Hoy he vuelto a tratar a alguien que hacía mucho que no trataba. Y ha sido una experiencia muy rara.
Raro porque han pasado casi cuatro años y yo en mi imaginario fantasioso deseaba que hubiera sido igual que antes, pero no. Es otra persona diferente. En todo caso es una impresión, porque ha sido poco tiempo. Pero sí sirve es para darse cuenta de lo anclado que me quedé en su día, y de que el tiempo pasa volando. No se trata de ninguna novedad pero nunca está de más darse de bruces con la realidad, aunque siga a la deriva como hace un porrón de años. La pena es no volver a tener más pelo y veinte años. Mierda.
Lo que sí ha cambiado es el hecho de que entonces sentía mucho más. Mucho más. Ya no, y constantemente ando buscando una razón que me parezca válida.
Desperdicié Estuve mucho tiempo totalmente perdido por gente con la que nunca tuve más que un beso, y la mayor parte de veces ni eso. Me hice mucho daño por no tener nunca un mínimo saludable de amor propio. Y joder, todo eso está ahí y aun no gustándome, no puedo olvidarlo, es parte de mi vida. Se puede obviar más o menos, pero no se puede borrar (quizá una buena lobotomía). El caso es que estoy -casi- convencido de que vivo acojonado ante cualquier relación de cualquier tipo, aunque me cueste horrores reconocerlo.
Durante un tiempo me forcé a mí mismo para no volver a caer en otro enamoramiento de los míos que me terminara de hundir en la miseria, y pensé que lo había conseguido. Lo cierto es que fui bastante más allá, aunque no puedo achacar el miedo que siento a una decisión racional.

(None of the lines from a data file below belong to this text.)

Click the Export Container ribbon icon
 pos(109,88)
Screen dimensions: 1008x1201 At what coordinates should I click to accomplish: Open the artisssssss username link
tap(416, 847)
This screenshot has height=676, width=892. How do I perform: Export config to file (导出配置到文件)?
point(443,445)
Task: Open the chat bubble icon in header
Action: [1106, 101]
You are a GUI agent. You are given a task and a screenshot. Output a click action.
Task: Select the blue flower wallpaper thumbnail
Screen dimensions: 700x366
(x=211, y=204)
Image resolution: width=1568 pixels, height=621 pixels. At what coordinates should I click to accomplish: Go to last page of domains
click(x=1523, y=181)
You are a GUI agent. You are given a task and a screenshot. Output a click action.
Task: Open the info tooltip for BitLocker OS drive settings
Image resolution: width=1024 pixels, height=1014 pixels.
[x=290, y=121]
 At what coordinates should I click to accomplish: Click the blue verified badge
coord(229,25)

Está ahí y sale a la luz cuando me relaciono. Entonces lo noto, incipiente. A veces despierta una misoginia que nunca he entendido y las menos me sumerge en el victimismo autocomplaciente.
El caso es que no dejo de tener esa sensación de vacío que me regalan los recuerdos. Viene y va, aunque nunca llega a irse del todo. Ni tampoco he mejorado de forma sustancial mi amor propio, pero se conserva porque dejé de enfrentarme a situaciones que lo arruinaban constantemente hace tiempo.
De todas formas se me nota, y este viernes he quedado con alguien que no puedo decir que me guste, pero tampoco que no. Quiero hacerlo y no, pero mayormente sí. El argumento del no es el del miedo, disfrazado de pasotismo (¿para qué me voy a complicar?) amén de otros factores que no vienen al caso y que han quedado descartados para lo que nos atañe. El argumento del sí es el eventual fantaseo que me ronda a ratos.
Como digo, se me nota, y eso no gusta. No gusta a nadie. Intento convencerme de que no tiene por qué notarse, puede que sólo baste con no ser negativo. No sé.
Al margen; una mezcla entre envidia, pena, y felicidad de esa que se siente cuando se está enamorado. Pues eso, me siento raro por lo de hace un rato.